Urban living involves a daily onslaught of advertisements, corporate art, and mass-mediated popular culture see THEORY: Society of the spectacle. As oppressive and alienating as this spectacle may be, its very ubiquity offers plentiful opportunities for semiotic jiu-jitsu and creative disruption. Subversive and marginalized ideas can spread contagiously by reappropriating artifacts drawn from popular media and injecting them with radical connotations.

This technique is known as détournement. Popularized by Guy Debord and the Situationists, the term is borrowed from French and roughly translates to “overturning” or “derailment.” Détournement appropriates and alters an existing media artifact, one that the intended audience is already familiar with, in order to give it a new, subversive meaning.

In many cases, the intent is to criticize the appropriated artifact. For instance, the neo-Situationist magazine Adbusters has created American flags bearing corporate logos in place of stars. The traditional flag, which is often used to quash dissent by equating America with liberty and progress see THEORY: Floating signifier, is made to communicate its own critique: corporations, not the people, rule America. Similarly, an Adbusters “subvertisement” for Camel cigarettes, perfectly rendered in the style and lettering of real Camel advertisements, depicts a bald Joe Chemo in a hospital bed.

Détournement works because humans are creatures of habit who think in images, feel our way through life, and often rely on familiarity and comfort as the final arbiters of truth see PRINCIPLE: Think narratively. Rational arguments and earnest appeals to morality may prove less effective than a carefully planned détournement that bypasses the audience’s mental filters by mimicking familiar cultural symbols, then disrupting them.

For instance, UC Davis police officer Lt. John Pike began to pop up in some unexpected places after he was captured on film casually pepper spraying students during a peaceful protest. One image depicted Lt. Pike walking through John Trumbull’s classic painting The Declaration of Independence and pepper spraying America’s founding document, while another depicted him in Georges Seurat’s A Sunday Afternoon on the Island of La Grande Jatte, pepper spraying a woman lounging in the grass. These images, and other détournements of “pepper spray cop,” are some of the most visible critiques of police brutality in recent American history.[1]

In addition to its instrumental, critical function, détournement has an important humanistic function. Détournement can be used to disrupt the flow of the media spectacle and, ultimately, to rob it of its power. Advertisements start to feel less like battering rams of consumerism and more like the raw materials for art and critical reflection. Advertising firms may still generate much of culture’s raw content, but through détournement and related culture jamming tactics, we can reclaim a bit of autonomy from the mass-mediated hall of mirrors that we live in, and find artful ways to talk back to the spectacle and use its artifacts to amplify our own voices.

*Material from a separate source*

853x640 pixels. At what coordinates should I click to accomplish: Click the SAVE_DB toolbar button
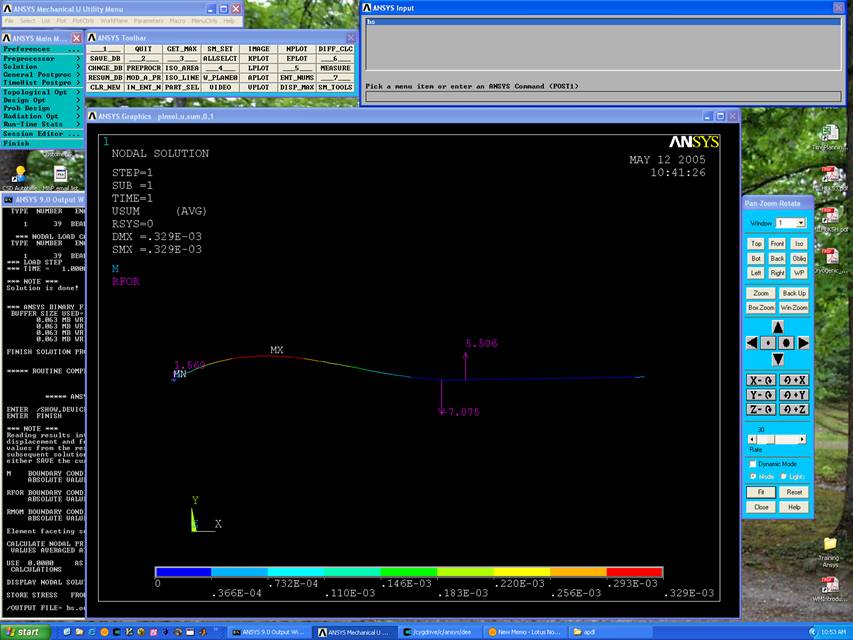(105, 58)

  1. [1] It is worth noting that the “pepper spray cop” meme emerged out of an incident in which the victims of police brutality were mostly white college students. By contrast, the brutal murder of Oscar Grant, a young black man, by BART police officer Johannes Mehserle, which was also filmed, generated nowhere near the same level of outrage. Détournement, as a communicative strategy that closely mimics dominant culture, often replicates—or even relies on—oppressive cultural assumptions and biases.

Key Principle at work

Know your cultural terrain

As an act of semiotic sabotage, détournement requires the user to have fluency in the signs and symbols of contemporary culture. The better you know a culture, the easier it is to shift, repurpose, or disrupt it. To be successful, the media artifact chosen for détournement must be recognizable to its intended audience. Further, the saboteur must be familiar with the subtleties of the artifact’s original meaning in order to effectively create a new, critical meaning.

Potential Pitfalls

Détournement is just a tactic, and like any tactic, it needs to be integrated into a larger strategy to be effective see PRINCIPLE: Choose tactics that support your strategy. While détournement can be a highly effective political tool, when divorced from a larger strategy, it can slide into a tool of complacency or complicity in the guise of resistance. There’s nothing wrong with taking savage pleasure in subverting grossly offensive media images, but take care to avoid using détournement as merely a palliative or a substitute for organizing.